Excerpted data –
____
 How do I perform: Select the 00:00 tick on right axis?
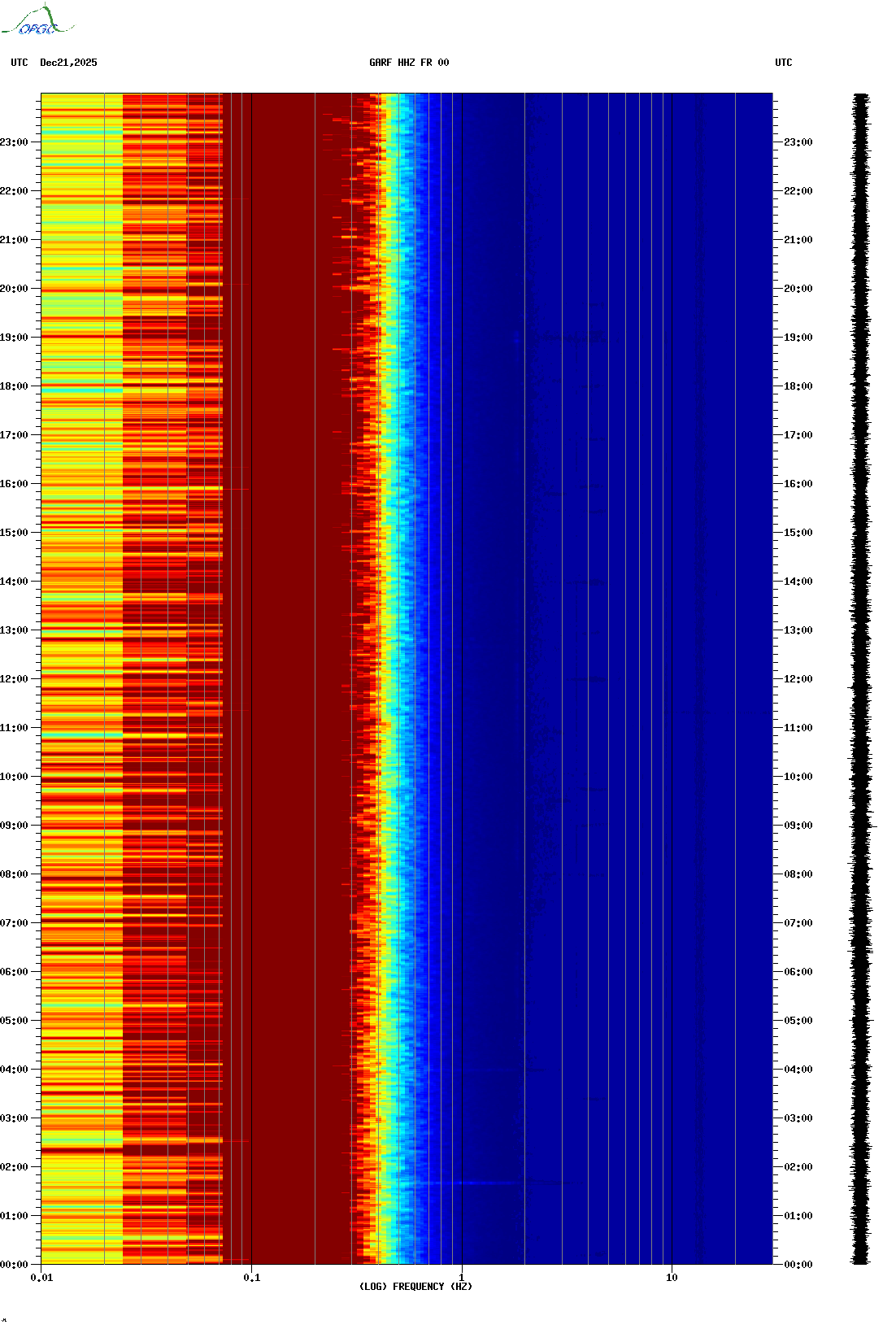tap(797, 1265)
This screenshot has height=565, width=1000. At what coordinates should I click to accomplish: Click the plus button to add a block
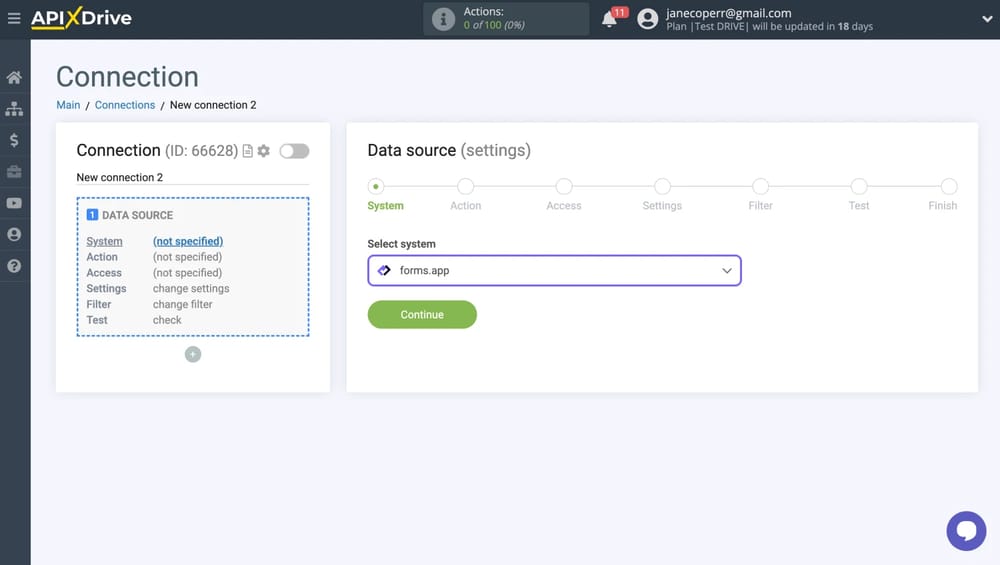pyautogui.click(x=193, y=354)
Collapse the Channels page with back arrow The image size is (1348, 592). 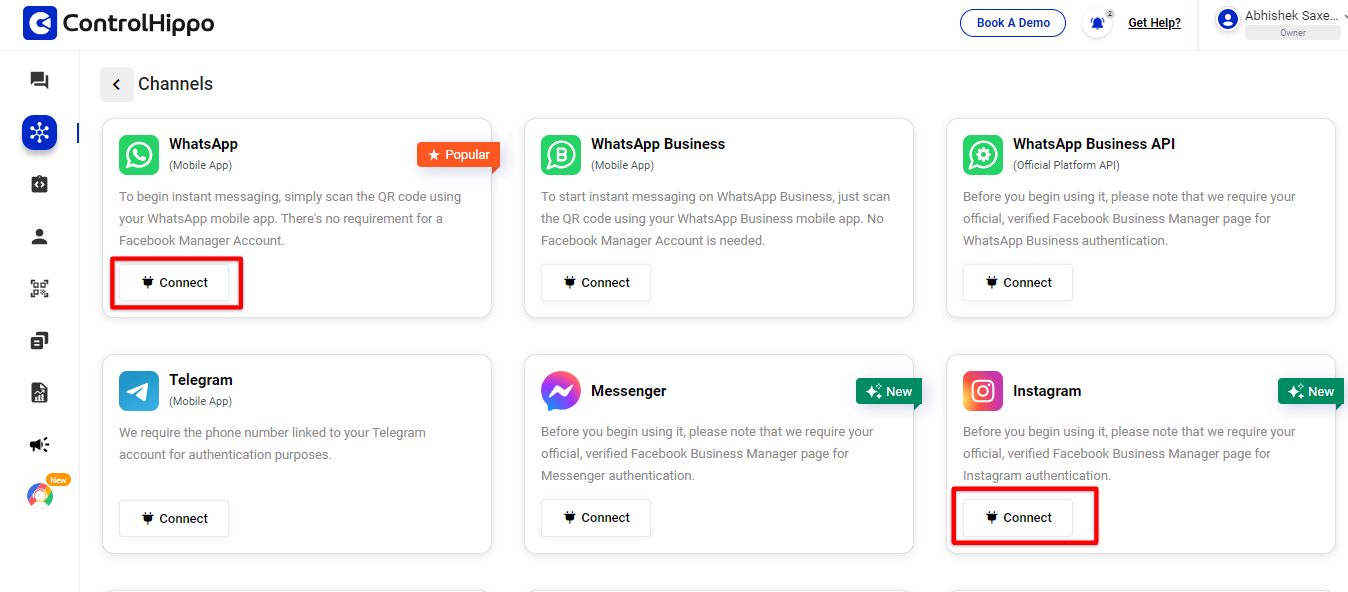click(x=116, y=84)
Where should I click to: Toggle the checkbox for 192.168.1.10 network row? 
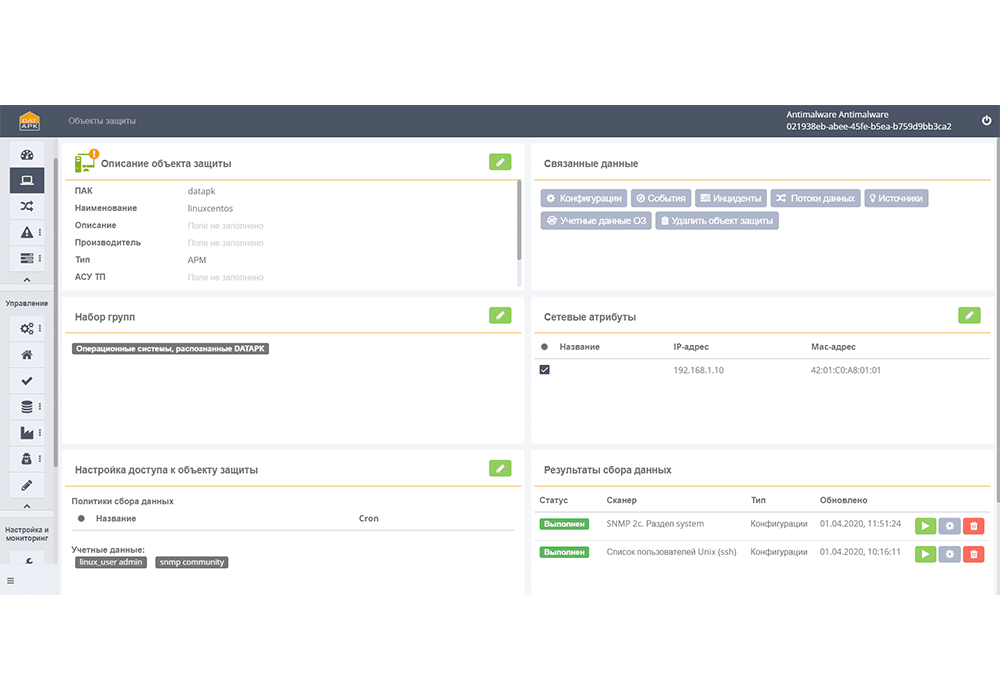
____
Exercise directions –
Report each line of the data above that contains the word "should". Capitalization matters.

Solution to this task –
This screenshot has height=565, width=1000. At what coordinates should I click to accomplish: Click the plus button to add a block
Where should I click to: Toggle the checkbox for 192.168.1.10 network row? 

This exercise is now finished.